Copy out every line of the data that has the word "computer" somewhere in it.
================
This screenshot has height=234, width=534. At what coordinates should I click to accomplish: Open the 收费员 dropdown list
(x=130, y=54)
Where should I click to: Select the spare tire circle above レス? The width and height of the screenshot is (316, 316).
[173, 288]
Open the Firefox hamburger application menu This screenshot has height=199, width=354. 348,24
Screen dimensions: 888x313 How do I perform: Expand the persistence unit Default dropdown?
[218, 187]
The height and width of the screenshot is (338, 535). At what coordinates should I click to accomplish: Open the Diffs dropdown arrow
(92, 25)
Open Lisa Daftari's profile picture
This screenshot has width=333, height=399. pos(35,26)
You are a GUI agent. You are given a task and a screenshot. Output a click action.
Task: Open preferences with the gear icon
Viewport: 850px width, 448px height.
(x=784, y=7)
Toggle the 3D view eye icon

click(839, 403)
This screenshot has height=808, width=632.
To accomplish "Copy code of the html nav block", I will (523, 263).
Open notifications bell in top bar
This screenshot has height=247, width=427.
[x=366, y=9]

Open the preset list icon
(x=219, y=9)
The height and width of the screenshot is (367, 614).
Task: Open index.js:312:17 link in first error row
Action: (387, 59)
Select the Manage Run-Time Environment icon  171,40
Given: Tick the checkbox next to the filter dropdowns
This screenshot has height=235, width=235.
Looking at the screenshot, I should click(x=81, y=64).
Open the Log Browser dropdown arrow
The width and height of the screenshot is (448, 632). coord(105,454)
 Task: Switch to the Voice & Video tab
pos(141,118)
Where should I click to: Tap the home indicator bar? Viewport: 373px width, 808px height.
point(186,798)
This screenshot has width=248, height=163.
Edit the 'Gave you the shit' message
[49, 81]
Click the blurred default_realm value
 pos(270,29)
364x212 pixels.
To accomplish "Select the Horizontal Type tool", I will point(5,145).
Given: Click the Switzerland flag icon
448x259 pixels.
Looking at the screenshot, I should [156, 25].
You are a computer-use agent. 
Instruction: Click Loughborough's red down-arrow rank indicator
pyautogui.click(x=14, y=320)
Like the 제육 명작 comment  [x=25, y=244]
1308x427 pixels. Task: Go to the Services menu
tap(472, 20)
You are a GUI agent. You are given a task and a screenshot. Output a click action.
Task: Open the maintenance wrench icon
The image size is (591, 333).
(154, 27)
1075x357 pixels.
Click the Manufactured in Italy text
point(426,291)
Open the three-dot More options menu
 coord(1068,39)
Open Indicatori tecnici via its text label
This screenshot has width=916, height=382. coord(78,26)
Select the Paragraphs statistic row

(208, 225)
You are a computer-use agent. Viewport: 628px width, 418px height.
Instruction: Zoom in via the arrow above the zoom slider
================
#### [Exercise output]
You are a computer-use agent. 
You are a computer-use agent. Viewport: 628px width, 418px height.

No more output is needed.